Another odd wrinkle is that when forced into a direct confrontation, killing the dinosaurs is not the only means of dealing with them. In addition to standard ammunition, tranquilizer darts can be loaded into the shotgun obtained fairly early on. A few small darts will slow a charging enemy down some, buying time to escape, or several can be combined to make a more potent dosage, capable of instantly dropping a raptor in a single shot, and keeping it asleep for up to ten minutes. The actual duration is largely random, but again, with careful planning and conservation, a combination of tranquilizers and proper route planning make it possible to survive the entire game without ever taking, or dealing damage, outside of certain set piece sequences. This can make the action feel somewhat too easy compared to Resident Evil, but there's a lot to be said for enabling multiple play styles in any game.
|
Between the relatively light action for games of this sort and the fact that dinosaurs simply aren't unsettling in the same way as a horde of mindless undead or reality warping supernatural event, Dino Crisis really isn't particularly scary for a horror game. It still manages a few shocking surprises, usually delivered by the intimidatingly large and destructive Tyrannosaurus Rex which manages to put in an impressive number of appearances for being too large to possibly fit inside the building, but the central premise is hard to take very seriously. Refreshingly, the various characters within the game share this sentiment, and spend the whole game in a generally upbeat mode. The main character in particular has an astoundingly chipper disposition, and will routinely crack jokes in a bubbly tone even when looking at severely mangled corpses and barely escaping dangerous situations.

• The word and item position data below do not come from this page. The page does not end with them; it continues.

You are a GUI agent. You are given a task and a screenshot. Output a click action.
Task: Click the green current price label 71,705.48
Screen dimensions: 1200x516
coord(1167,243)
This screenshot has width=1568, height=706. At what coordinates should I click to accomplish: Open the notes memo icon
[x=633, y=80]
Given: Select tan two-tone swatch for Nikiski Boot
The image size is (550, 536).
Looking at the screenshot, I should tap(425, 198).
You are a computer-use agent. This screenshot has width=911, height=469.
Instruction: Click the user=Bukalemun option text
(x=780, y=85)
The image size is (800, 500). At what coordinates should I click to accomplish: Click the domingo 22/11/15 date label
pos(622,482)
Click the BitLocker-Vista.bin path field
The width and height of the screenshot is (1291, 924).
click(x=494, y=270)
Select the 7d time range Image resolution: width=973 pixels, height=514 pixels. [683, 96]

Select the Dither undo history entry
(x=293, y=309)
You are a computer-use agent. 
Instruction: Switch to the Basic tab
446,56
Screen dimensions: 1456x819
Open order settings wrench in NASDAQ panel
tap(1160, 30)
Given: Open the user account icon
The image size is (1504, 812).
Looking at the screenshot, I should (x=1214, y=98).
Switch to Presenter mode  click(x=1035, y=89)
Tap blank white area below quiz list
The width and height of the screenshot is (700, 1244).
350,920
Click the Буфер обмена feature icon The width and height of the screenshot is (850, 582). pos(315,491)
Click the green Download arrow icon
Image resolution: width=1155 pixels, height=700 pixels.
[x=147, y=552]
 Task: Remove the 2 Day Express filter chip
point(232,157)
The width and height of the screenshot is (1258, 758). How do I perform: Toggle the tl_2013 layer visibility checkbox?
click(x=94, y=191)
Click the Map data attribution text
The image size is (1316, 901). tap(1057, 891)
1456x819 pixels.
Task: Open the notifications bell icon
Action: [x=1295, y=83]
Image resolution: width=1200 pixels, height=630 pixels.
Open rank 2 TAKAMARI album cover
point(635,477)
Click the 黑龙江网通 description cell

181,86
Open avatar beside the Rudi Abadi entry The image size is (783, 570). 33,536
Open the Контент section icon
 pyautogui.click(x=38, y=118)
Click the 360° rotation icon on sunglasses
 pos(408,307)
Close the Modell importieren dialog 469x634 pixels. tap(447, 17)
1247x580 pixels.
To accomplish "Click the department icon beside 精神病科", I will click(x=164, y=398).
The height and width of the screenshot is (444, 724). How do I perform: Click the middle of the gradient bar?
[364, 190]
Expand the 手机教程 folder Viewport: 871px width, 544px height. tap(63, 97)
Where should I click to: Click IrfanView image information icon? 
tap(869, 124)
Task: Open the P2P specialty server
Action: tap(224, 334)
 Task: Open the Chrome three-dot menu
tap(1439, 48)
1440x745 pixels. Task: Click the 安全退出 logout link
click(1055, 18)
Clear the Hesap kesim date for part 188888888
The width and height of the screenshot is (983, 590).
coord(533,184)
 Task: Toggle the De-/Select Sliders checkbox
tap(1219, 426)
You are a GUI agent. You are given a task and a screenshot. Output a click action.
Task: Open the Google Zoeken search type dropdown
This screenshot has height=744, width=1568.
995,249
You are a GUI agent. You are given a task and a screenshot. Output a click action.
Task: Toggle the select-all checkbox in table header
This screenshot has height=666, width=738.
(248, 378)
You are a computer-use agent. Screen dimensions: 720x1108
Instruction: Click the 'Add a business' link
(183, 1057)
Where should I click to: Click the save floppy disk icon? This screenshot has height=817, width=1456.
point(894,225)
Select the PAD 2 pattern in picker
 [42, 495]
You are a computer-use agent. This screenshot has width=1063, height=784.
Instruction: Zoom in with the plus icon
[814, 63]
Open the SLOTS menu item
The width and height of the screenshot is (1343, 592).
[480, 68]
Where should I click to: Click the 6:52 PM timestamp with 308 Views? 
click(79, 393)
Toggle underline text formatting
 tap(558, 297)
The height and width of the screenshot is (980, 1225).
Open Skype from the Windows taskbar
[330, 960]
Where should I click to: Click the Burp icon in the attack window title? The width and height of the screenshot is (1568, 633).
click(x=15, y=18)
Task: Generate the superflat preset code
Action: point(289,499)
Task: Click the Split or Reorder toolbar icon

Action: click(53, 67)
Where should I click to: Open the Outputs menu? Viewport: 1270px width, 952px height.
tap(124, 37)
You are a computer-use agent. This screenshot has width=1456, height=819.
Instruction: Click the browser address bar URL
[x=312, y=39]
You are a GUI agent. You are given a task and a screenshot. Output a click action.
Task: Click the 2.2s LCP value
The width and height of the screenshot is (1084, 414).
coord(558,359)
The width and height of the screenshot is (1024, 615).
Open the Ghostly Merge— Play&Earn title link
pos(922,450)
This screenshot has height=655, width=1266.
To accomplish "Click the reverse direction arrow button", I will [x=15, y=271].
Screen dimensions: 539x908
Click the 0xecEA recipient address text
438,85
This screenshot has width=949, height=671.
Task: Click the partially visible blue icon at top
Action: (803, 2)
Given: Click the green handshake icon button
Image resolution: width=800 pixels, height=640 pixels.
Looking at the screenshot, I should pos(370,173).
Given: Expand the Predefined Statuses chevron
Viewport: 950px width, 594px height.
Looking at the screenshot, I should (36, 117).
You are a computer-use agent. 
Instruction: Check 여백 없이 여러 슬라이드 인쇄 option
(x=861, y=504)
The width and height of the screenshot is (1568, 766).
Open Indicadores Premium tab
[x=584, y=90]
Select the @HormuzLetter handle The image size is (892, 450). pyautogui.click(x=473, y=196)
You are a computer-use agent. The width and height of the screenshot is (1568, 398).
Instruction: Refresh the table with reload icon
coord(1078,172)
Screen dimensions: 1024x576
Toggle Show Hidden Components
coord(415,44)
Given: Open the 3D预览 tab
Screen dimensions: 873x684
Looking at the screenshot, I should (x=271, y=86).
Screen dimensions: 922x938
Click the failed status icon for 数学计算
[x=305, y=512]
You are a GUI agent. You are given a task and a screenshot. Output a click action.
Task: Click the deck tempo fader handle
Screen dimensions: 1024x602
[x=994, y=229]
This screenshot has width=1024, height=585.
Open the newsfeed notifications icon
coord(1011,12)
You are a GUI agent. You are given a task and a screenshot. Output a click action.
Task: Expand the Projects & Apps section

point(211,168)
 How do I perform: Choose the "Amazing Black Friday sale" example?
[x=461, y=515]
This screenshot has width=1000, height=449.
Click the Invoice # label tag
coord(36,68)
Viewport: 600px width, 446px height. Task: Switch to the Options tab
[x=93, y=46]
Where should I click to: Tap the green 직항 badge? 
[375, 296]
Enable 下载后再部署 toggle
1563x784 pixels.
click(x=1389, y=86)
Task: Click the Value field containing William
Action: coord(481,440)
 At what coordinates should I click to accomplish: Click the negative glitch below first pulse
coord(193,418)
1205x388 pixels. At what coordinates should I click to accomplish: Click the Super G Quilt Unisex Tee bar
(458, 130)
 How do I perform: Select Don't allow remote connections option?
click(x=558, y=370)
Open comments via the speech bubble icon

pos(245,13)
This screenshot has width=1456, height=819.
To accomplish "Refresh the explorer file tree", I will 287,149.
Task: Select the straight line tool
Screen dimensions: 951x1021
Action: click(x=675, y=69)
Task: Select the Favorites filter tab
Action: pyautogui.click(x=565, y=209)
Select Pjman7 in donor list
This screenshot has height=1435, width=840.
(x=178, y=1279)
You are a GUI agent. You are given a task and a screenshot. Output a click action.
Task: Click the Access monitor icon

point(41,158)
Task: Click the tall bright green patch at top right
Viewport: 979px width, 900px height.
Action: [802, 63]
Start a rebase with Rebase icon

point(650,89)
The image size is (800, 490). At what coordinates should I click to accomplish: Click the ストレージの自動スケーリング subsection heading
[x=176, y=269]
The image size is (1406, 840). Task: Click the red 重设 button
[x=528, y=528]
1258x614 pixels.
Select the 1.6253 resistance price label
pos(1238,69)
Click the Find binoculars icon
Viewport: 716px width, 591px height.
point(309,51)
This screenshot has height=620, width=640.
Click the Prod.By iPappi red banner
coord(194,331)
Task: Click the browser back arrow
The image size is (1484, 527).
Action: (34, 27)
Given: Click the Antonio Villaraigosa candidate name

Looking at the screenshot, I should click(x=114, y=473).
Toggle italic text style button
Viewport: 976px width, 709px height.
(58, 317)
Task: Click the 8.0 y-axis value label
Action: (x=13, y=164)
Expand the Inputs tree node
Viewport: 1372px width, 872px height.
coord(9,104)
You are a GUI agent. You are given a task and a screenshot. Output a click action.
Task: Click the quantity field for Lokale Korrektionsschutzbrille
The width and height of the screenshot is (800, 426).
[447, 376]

All in all, Dino Crisis is actually a very refreshing deviation from the tone and pacing of most horror games, and it serves nicely as either an introduction to the genre for those who normally stick to less stressful adventure games, or a nice challenge to the more action oriented. Regrettably, while it did receive three sequels, all drop the puzzle solving aspect of the game to focus on straight-up action, mowing down everything in sight with heavy weaponry. The spinoff Dinosaur Survivor is a light gun game, and in a rather baffling move, the third game manages to deviate even further from the original by not only being a straight action game, but also rather bafflingly taking place in deep space. The closest thing to a spiritual successor is Resident Evil: Code Veronica, which was developed in close proximity and expounds on some of the concepts introduced in Dino Crisis, most notably the abandonment of pre-rendered backgrounds, allowing for dynamic camera work, which both games use quite effectively. Unfortunately, redrawing the map constantly and the color coded inventory management system however are concepts sill unique to Dino Crisis to date.